Telescope: Parks Astrolight EQ6 • 6″ f/6 Newtonian Reflector
Eyepiece/Magnification: 7.5mm Parks Gold Series Plössl • 120x • 26′ Field of View
Filter: None
Date/Time: 30 April 2011 • 05:00-05:45 UT
Observing Location: Oakzanita Springs, Descanso, San Diego Co., California, USA
Transparency: NELM 6.2; TLM 14.1
Seeing: Pickering 7-8
Conditions: Clear, calm, cold, humid

I found this bright planetary nebula easily by sweeping 5° due east of my previous target, NGC 4038/9. If you are seeking this object out on its own, it lies in the northern portion of the keystone-like shape of the Crow, and forms a right triangle with Delta (δ) and Gamma (γ) Corvi. As the brightest deep-sky object in Corvus, it is faintly visible in 10×50 binoculars under a dark sky.

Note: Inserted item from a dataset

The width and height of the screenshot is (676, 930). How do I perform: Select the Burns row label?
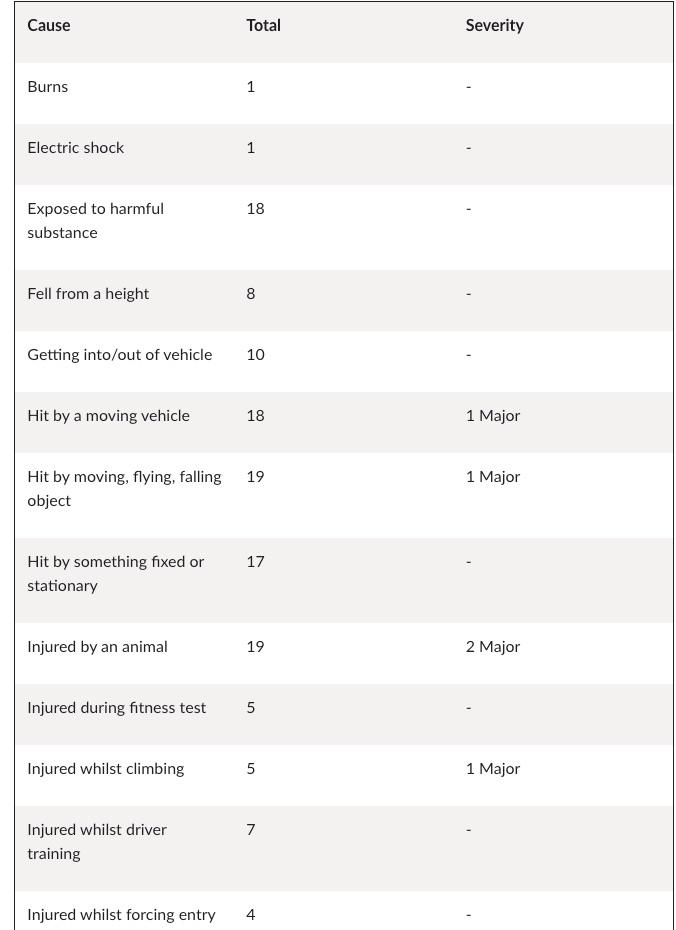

At 30x magnification, NGC 4361 appears as a small circular patch of colorless nebulosity with a brighter center in a field sprinkled with bright and faint stars. The central concentration, while prominent, could not clearly be resolved as the central star.

At 60x magnification NGC 4361 displays a bright inner ellipse in position angle 115° surrounded by a fainter outer halo. The central star is intermittently visible as a stellering in the center of the ellipse. Variations in brightness are suspected in the outer shell. At 120x magnification the central star is clearly and steadily visible, even with direct vision. The inner shell appears slightly brighter in its NE half, and faint spiral “arms” can be traced through the outer halo. The nebula remains colorless (or “white”) at each of these magnifications. In many ways this object looks a lot more like a galaxy than a planetary nebula through the eyepiece. At 240x magnification NGC 4361 appeared dim and very diffuse, with the 13th-magnitude central star blazing through the fog. This lack of definition prompted me to back the magnification down to 120x for the sketch.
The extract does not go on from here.